Seine gut gemeinten Worte stießen bei mir völlig auf Abblock. Natürlich würde alles gut werden, meine Eltern würden uns beide schließlich nicht umbringen, aber die Zeit ist trotzdem nicht genießbar. Ich nickte nur. Jakob konnte nichts dafür, ihn dafür blöd anzumachen wäre unfair. "Wir bleiben nur für Silvester, danach können wir wieder nachhause und alles tun, was nur wir beide wollen." versicherte er mir sanft lächelnd. Ich war wirklich froh ihn zu haben. Ohne ihn hätte ich das alles sicher nicht mitgemacht. "Aber, warum will deine Familie nicht schon an Weihnachten irgendwas mit der Familie machen?" fragte er zögernd.

"Leas Freundin, Sopse und ich haben einen festen Deal.
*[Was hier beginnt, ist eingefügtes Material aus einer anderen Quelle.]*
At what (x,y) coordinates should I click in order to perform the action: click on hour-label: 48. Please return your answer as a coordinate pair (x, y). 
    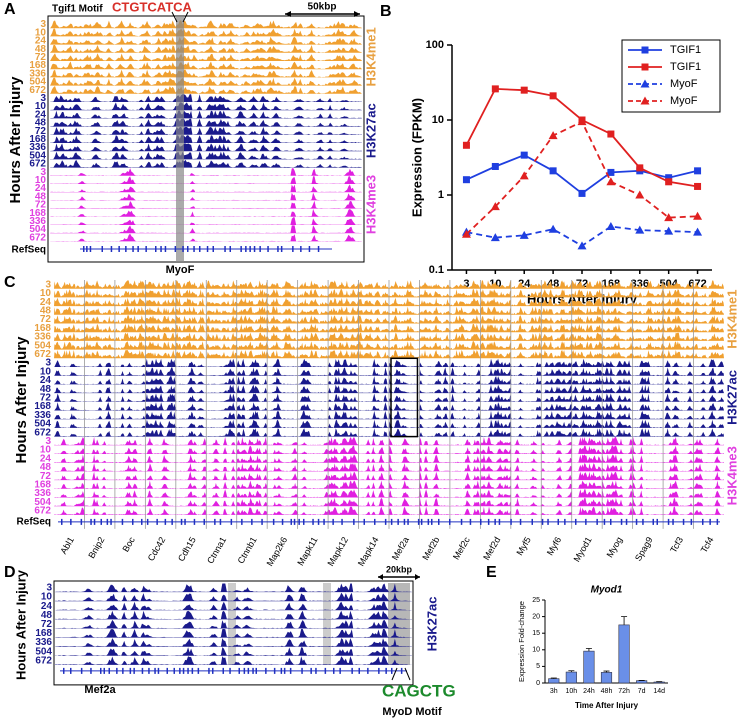
    Looking at the image, I should click on (47, 616).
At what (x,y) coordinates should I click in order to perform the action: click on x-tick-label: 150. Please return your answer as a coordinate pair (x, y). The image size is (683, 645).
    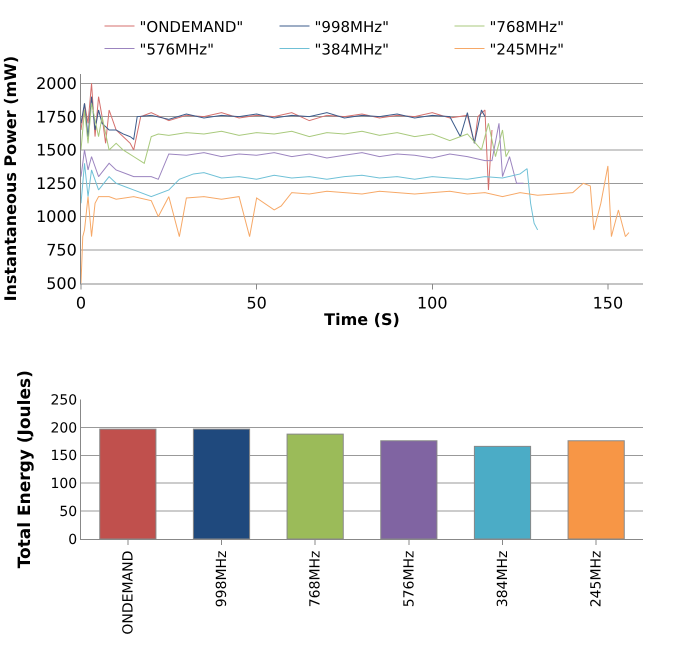
    Looking at the image, I should click on (608, 302).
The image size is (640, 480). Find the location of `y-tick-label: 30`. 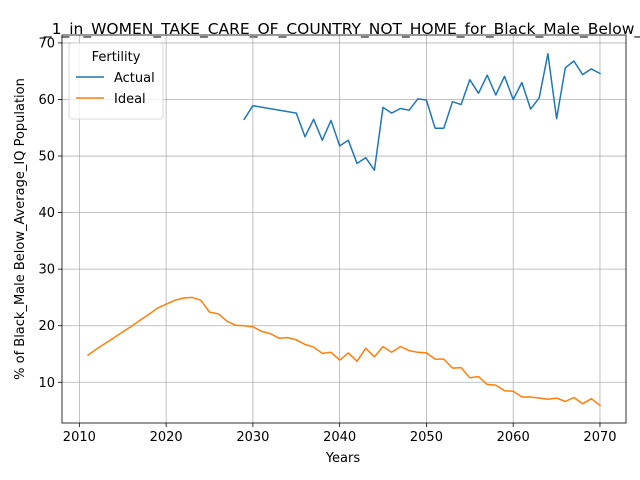

y-tick-label: 30 is located at coordinates (46, 270).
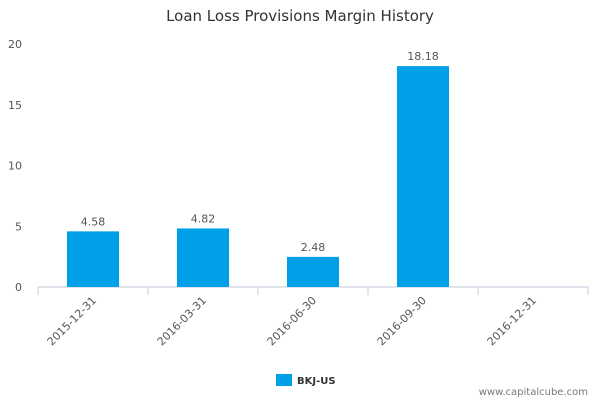  Describe the element at coordinates (316, 382) in the screenshot. I see `legend-label-bkj-us: BKJ-US` at that location.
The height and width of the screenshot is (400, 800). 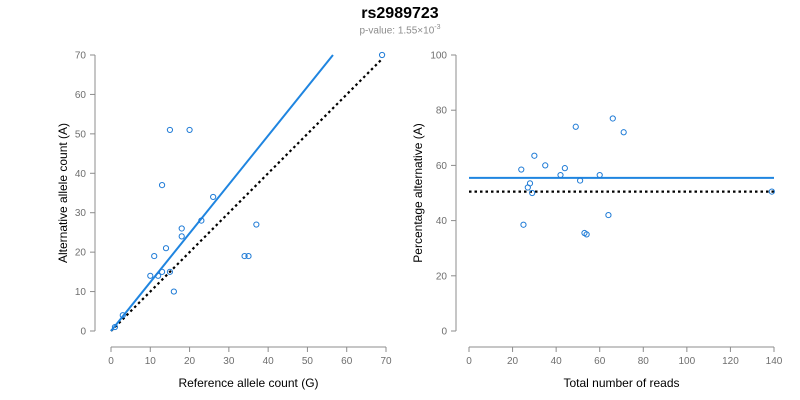 What do you see at coordinates (248, 383) in the screenshot?
I see `panel1-x-axis-label: Reference allele count (G)` at bounding box center [248, 383].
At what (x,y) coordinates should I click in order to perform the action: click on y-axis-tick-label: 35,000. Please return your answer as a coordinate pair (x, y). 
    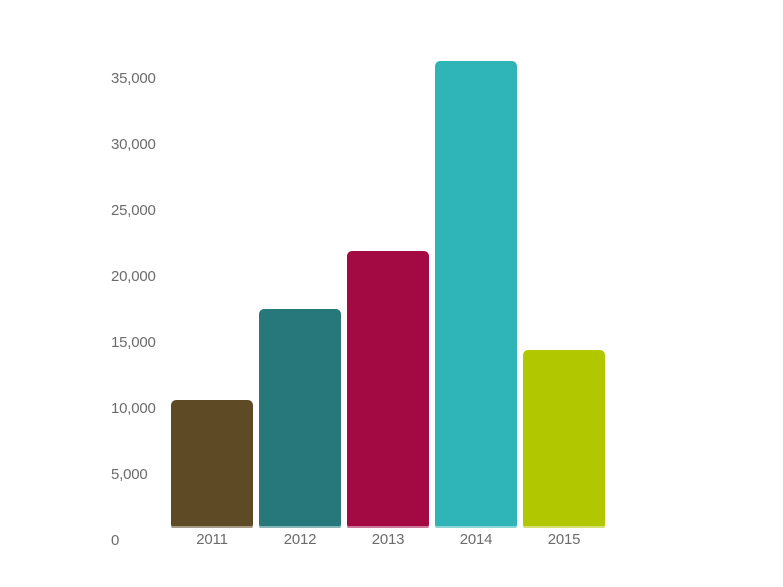
    Looking at the image, I should click on (134, 78).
Ich schulde ihr einen Gefallen, dafür hält sie mir meinen Vater über Weihnachten vom Hals. Die gehen dann immer auf irgendeinen Trip zu viert, so habe ich meine Ruhe. Weihnachten feiern tu ich sowieso nie." erklärte ich also, woraufhin Jakob nur verstehend nickte. "Und du? Ich hab noch nie gesehen oder gehört, dass du mit deiner Familie in Kontakt getreten bist." gab ich zu. "Naja, mein Bruder ist Soldat und so gut wie immer weg, meine Mutter vor drei Jahren und mein Vater und ich leben mehr so unsere eigenen Leben. Ein paar Nachrichten versenden und dann ist es auch okay."
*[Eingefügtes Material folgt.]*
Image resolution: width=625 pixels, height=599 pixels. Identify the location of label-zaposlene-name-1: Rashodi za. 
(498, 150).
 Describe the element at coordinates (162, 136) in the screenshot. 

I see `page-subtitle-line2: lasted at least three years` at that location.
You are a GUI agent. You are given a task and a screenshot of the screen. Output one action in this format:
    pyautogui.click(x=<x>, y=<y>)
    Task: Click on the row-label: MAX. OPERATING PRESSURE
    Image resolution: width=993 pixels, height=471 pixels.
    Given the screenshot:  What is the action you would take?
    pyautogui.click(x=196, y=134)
"Mein Beileid." murmelte ich. Er hatte tatsächlich nie davon erzählt. "Ach, ich rede mir seit ihrem Tod ein, dass es, sollte es einen Himmel geben, sie in Frieden und Freude da oben ruht. Ich bin drüber hinweg." meinte er. Das Klingeln unterbrach unser Gespräch. "Ich seh dich heute Abend." meinte ich und setzte zum gehen an, aber Jakob hielt mich zurück. Er wartete, bis jeder Lehrer den Raum verlassen hatte, bevor er meinen Arm wieder los ließ. "Ich liebe dich." meinte er schließlich und legte seine Lippen kurz auf meine, bevor er ebenfalls den Raum verließ.
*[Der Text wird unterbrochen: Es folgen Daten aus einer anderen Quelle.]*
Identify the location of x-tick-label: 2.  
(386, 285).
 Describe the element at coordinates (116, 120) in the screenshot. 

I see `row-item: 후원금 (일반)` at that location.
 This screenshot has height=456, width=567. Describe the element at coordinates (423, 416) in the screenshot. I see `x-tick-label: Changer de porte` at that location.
Einem kurzen Moment sah ich ihm lächelnd hinterher. "Idiot." flüsterte ich leise in den inzwischen leeren Raum und ging endlich zu meinem Unterichtsraum. Natürlich wäre es deutlich intelligenter, berufliches und privates zu trennen, aber das scheint mir inzwischen unmöglich. Ein Arbeitsplatz direkt neben Jakob, ohne ihn lieben zu können wäre für mich wirklich eine Katastrophe. Von diesem Drogenvorfall geriet nach langer Beratung nichts an die Öffentlichkeit. Es war für beide Seiten das beste, wenn wir das ganze Intern lösten, aber jetzt musste ich mich wirklich erst einmal auf das Problem mit meinen Eltern konzentrieren.